Last-fired times are persisted to triggers_history.json (sibling of untether.toml) so the values survive a restart. Renaming a trigger ID in TOML leaves a stale entry that operators can manually delete (no auto-prune to avoid losing data on transient TOML errors).

Pausing all triggers

When you need to silence the bot for maintenance, demos, or a noisy upstream, the master pause toggle suspends all cron firing and webhook dispatch globally without changing your config (#294).

  • From /config: open 📡 Triggers (or use the one-button toggle row on the home page when triggers are configured) and tap Pause.
  • While paused: the cron scheduler skips its tick (run_once crons are not consumed during the pause and fire on the next matching tick after resume); the webhook server returns 503 triggers paused with Retry-After: 60 instead of dispatching; /health reports {"status":"paused","paused":true} for external monitors; /ping shows ⏸ triggers paused: … (suspended).
  • Restart auto-resumes — pause is in-memory only by design; restarting the bot is a safe escape hatch.
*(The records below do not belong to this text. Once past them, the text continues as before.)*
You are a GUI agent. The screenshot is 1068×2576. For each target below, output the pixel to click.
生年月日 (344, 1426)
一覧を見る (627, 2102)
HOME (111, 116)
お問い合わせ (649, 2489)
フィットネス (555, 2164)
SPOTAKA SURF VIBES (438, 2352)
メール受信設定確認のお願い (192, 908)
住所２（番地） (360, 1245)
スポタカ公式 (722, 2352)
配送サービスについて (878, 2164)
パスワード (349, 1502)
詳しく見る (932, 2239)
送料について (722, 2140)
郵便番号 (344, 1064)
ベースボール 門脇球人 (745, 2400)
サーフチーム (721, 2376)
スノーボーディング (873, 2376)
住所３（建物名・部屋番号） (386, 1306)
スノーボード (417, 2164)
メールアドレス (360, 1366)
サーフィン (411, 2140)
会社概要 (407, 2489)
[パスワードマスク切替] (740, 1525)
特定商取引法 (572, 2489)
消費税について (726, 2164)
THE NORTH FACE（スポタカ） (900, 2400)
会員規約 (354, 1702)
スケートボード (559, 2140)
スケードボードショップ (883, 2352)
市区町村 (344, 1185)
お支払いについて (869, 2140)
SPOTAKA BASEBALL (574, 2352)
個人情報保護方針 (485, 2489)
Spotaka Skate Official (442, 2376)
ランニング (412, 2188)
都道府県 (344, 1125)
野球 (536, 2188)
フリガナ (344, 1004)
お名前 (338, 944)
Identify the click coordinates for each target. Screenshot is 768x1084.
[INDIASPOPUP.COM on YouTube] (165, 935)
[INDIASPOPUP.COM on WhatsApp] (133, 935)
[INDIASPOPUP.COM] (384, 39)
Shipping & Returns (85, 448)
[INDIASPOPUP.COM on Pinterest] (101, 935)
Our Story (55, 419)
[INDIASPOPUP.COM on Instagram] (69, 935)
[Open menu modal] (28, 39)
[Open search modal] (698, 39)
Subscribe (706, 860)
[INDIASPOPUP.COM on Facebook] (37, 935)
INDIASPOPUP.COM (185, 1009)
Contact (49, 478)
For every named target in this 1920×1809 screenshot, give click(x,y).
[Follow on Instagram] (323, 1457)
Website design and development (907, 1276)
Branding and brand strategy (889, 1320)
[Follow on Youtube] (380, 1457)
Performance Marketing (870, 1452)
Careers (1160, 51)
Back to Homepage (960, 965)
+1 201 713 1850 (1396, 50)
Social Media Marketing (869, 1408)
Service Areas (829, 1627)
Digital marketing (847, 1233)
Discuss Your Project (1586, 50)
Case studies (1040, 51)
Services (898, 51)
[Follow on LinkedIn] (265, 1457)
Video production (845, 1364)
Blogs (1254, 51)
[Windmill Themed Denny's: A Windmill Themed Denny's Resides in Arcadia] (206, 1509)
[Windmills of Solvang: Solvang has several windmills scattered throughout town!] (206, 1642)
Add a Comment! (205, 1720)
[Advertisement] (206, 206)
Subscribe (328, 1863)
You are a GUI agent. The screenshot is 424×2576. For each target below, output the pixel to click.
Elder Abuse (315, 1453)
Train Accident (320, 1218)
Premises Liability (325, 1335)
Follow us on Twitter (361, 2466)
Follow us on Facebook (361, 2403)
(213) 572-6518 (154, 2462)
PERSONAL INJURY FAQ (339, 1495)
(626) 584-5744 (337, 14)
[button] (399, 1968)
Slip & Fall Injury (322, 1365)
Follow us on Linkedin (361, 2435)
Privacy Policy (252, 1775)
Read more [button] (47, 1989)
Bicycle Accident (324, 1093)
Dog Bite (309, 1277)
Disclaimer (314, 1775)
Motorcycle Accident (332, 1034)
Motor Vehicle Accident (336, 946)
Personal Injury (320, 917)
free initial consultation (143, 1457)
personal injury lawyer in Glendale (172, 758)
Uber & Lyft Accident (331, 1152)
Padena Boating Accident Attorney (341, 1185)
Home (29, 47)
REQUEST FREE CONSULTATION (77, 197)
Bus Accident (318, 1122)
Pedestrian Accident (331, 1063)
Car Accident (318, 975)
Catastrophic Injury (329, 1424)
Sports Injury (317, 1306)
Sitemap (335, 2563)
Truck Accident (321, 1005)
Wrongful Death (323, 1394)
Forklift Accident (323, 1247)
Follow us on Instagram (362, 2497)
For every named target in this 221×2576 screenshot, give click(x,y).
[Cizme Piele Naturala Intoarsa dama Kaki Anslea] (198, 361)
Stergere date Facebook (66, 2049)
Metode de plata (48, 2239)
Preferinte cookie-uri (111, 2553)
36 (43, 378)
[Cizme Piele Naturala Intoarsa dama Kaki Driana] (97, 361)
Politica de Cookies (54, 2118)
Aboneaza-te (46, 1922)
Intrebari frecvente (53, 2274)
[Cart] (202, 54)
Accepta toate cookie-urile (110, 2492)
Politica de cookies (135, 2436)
Tap Resume in the same page to clear the pause.

Webhook triggers

Webhooks let external services (GitHub, Slack, PagerDuty) trigger agent runs via HTTP POST.

=== “toml”

```toml
[triggers]
enabled = true

[[triggers.webhooks]]
id = "github-push"
path = "/hooks/github"
auth = "hmac-sha256"
secret = "whsec_abc..."
event_filter = "push"
project = "myapp"
prompt_template = "Review push to {{ref}} by {{pusher.name}}"
```

See Webhooks and cron for the full setup guide, including authentication, prompt templating, and testing.